Hong Kong's stock-exchange operator reported lower net profit for the second straight quarter, with poor market sentiment cutting further into trading and listing activity in the Asian financial hub.

Hong Kong Exchanges & Clearing said Wednesday that its first-quarter net profit fell 13% from a year earlier to 2.97 billion Hong Kong dollars (US$379.1 million).

Revenue declined to HK$5.20 billion from HK$5.56 billion, with core business revenue falling 7% due to lower trading and clearing fees, the company said.

HKEX posted lower trading volume during the quarter, with headline average daily turnover sliding 22% to HK$99.4 billion as geopolitical tensions and macroeconomic volatility continued to weigh on market sentiment.

The market for new offerings remained well off the boom times of a few years ago when big-money listings were regular occurrences in Hong Kong.
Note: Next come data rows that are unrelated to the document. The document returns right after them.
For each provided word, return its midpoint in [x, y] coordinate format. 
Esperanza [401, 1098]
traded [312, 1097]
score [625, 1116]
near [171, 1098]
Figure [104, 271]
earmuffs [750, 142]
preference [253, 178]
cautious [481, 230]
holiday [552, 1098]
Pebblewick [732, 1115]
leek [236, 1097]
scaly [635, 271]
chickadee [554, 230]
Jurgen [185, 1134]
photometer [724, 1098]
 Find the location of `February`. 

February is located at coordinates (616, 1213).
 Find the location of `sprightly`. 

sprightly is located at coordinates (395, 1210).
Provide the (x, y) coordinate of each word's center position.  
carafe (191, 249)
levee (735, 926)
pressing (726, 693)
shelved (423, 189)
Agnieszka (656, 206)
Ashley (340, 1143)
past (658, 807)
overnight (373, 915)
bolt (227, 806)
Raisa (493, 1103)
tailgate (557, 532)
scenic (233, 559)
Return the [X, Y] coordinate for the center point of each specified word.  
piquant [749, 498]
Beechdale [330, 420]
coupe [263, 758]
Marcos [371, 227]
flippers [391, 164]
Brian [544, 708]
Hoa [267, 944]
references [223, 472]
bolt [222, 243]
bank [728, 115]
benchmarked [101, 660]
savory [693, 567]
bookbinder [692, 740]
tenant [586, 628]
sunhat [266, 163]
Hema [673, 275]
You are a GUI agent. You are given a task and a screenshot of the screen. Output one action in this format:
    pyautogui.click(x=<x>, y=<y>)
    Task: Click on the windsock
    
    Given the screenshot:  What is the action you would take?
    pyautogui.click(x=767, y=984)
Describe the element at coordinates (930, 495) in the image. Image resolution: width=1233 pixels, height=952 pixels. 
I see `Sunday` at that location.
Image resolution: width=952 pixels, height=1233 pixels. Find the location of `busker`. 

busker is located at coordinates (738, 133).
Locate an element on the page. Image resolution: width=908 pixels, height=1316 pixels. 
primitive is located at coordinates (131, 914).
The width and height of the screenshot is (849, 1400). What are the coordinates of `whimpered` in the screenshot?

A dozen new listings in the latest quarter raised a combined HK$4.8 billion, down 28% from a year earlier, HKEX said.

However, it said its initial public offering pipeline remains healthy, with 85 active applications as of end-March.

HKEX is struggling to boost performance as it faces headwinds including a prolonged stock-market slump, concerns about China's economy and foreign investors exiting the city, factors that have chipped away at Hong Kong's reputation as a destination for global listings.

Sentiment for new offerings has remained muted in 2024. Hong Kong's biggest listing so far this year, Sichuan Baicha Baidao Industrial, which raised about US$330 million in its IPO, slipped 27% in its trading debut Tuesday and was down an additional 9.5% in Wednesday afternoon trading.

The exchange operator said Wednesday that it is in talks with the Hong Kong government on ways to boost the appeal of the city's markets. It said it remains optimistic about its ability to capitalize on China's long-term growth and build connections with capital hubs in Southeast Asia and the Middle East.